The new iPhone 6s and 6s Plus have a 12MP iSight camera which means 50% more pixels than the previous version with 8MP. The now older iPhone 6 actually has very impressive camera technology with only 8MP, considering that other makers had already been offering 12MP or 16MP for the last few years. But the iPhone sensor technology has always been superior and has certainly been a comparable camera in terms of picture quality. The number of pixels alone is not the determining factor for great photography and video quality. However, a 12MP camera will improve the iSight camera even more. 12MP consequently also means that the iPhone 6s and 6s Plus have 50% more focus pixels, which means that autofocus will work significantly better.

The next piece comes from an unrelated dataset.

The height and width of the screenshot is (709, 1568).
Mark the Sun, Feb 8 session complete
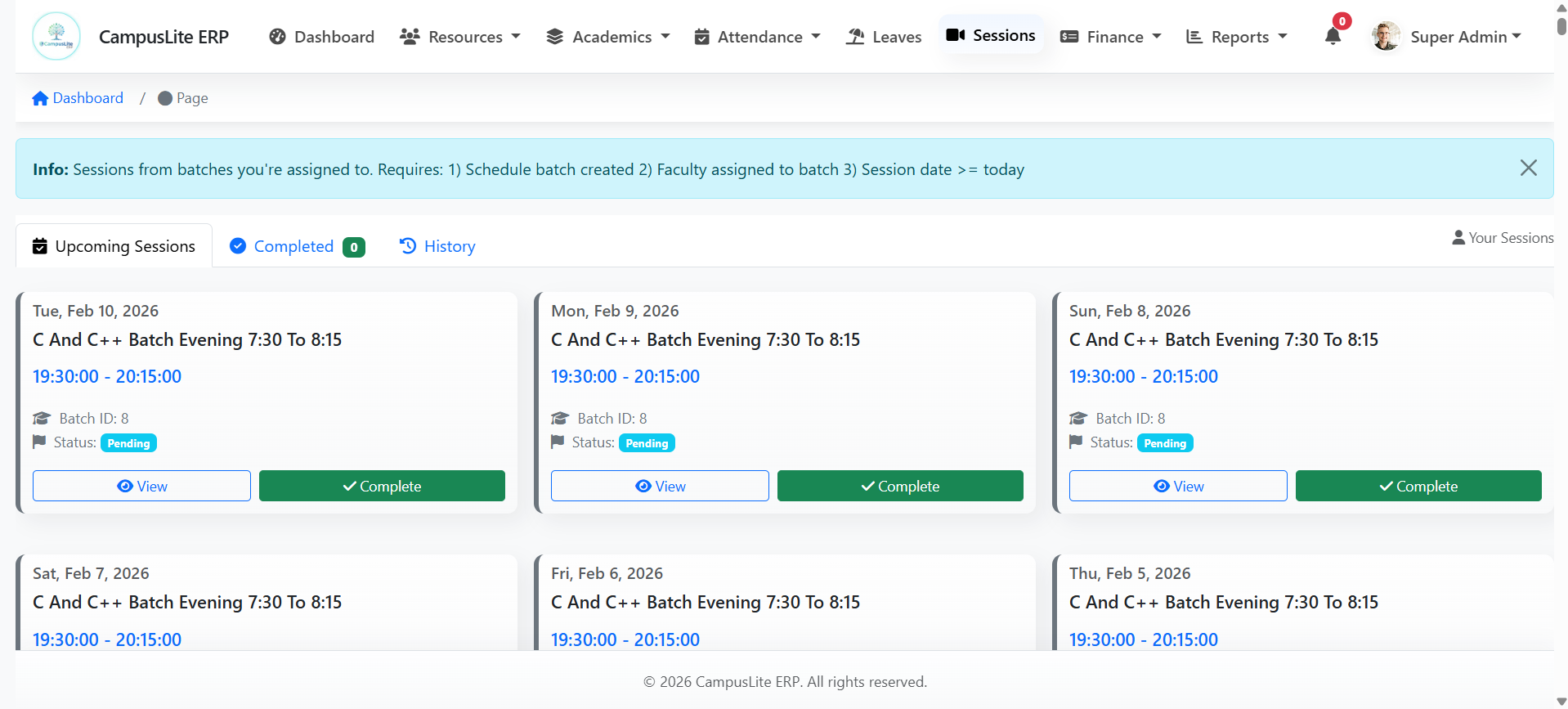1418,486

The older iPhone 6 and 6 Plus have also been capturing crisp photos even in low light, and the raw images of the new iPhone 6s and 6s Plus do an even better job in low light. Even in mixed lighting conditions the camera has an incredible exposure range. For example, if you take a photo of a person next to a window with lots of natural light in a room that is filled with artificial lights (e.g. ceiling lights, lamps.) Artificial light tends to produce a slight red tinge while natural light can have a slight blue tinge in the photo or video. Mixing the two is usually not a good idea. But the new 12MP iSight camera does a really nice job of color balancing.
Finally, the new iPhone 6s and 6s Plus can shoot not only in HD but in 4K. On a much larger screen 4K video will have a much more detailed and smoother picture. Will you be able to tell the difference on an iPhone? No you won’t. If you plan to edit the iPhone 4K video footage on your computer, you would be able to scale and zoom the footage significantly without loosing any resolution which can be very helpful when the final video is shown in 1080 HD on a TV sized monitor or large desktop monitor. Most current playback methods (YouTube, most TVs, tablets, smartphones) will see no difference in the resolution and clarity when comparing 1080 vs 4K. 4K video will no doubt play a role in the future for consumers and filmmakers. But if you plan to shoot your next documentary on an iPhone for the big screen then the 4K capability will be an excellent upgrade – just make sure you have plenty of memory and disk space on your iPhone 🙂
If you are planning on upgrading from the iPhone 6 to the iPhone 6s – I would say it is not a significant leap forward by any means. However, if you are upgrading from an iPhone 5s or older you will be fascinated with the improved video and photo quality.